## What the task asks
Once the line containing "Given: Open the 보너스" is found in the entries below, reproduce it and every line after it, stopping at and including the line containing "Image resolution: width=556"; reproduce nothing else, and keep each line exact.

## Given records
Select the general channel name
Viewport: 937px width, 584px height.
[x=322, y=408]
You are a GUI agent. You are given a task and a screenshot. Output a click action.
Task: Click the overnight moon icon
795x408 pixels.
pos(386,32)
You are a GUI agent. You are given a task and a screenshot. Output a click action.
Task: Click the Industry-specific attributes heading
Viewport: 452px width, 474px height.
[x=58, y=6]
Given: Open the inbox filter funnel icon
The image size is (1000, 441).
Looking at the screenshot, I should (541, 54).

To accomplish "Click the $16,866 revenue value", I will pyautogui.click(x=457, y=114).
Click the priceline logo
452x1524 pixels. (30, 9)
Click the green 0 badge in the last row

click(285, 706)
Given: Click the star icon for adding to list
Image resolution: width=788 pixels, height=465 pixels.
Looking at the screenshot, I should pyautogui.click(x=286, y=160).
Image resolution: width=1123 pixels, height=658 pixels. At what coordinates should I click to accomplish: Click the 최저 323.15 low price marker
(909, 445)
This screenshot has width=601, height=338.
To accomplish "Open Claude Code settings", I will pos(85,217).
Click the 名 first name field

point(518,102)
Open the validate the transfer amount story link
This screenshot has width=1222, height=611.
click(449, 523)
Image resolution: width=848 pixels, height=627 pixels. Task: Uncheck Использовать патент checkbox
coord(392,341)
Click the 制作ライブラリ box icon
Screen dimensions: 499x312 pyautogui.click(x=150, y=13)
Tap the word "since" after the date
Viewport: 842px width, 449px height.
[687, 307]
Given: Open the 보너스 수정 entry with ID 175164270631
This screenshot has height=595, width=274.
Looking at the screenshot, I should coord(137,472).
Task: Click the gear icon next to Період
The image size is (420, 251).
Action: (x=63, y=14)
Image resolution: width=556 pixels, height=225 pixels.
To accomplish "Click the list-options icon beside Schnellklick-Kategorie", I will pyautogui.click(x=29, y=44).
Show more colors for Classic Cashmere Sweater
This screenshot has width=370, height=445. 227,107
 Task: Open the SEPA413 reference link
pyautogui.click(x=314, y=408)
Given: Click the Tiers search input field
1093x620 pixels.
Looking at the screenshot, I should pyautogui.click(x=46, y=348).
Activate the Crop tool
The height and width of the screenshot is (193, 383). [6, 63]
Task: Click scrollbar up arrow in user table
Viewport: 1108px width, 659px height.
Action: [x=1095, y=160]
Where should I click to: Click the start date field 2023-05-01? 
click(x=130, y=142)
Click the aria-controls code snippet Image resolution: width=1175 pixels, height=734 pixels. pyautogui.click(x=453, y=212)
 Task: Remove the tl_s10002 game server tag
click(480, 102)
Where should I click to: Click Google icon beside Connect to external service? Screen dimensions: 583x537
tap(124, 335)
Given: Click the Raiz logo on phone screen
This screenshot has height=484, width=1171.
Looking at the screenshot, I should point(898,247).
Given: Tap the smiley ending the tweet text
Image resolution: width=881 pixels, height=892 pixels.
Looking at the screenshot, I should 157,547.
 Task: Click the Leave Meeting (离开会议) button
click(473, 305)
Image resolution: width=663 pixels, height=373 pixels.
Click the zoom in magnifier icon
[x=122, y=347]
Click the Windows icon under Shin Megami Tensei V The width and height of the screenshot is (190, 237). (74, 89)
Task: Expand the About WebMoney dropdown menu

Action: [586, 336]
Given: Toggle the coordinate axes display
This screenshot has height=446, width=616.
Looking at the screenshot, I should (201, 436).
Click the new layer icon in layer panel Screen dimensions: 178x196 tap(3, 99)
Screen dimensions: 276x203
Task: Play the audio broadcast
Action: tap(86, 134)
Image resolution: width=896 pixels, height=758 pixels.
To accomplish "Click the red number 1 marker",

## Problem solution
Given: Open the 보너스 수정 entry with ID 175164270631
This screenshot has height=595, width=274.
Looking at the screenshot, I should coord(137,472).
Task: Click the gear icon next to Період
The image size is (420, 251).
Action: (x=63, y=14)
Image resolution: width=556 pixels, height=225 pixels.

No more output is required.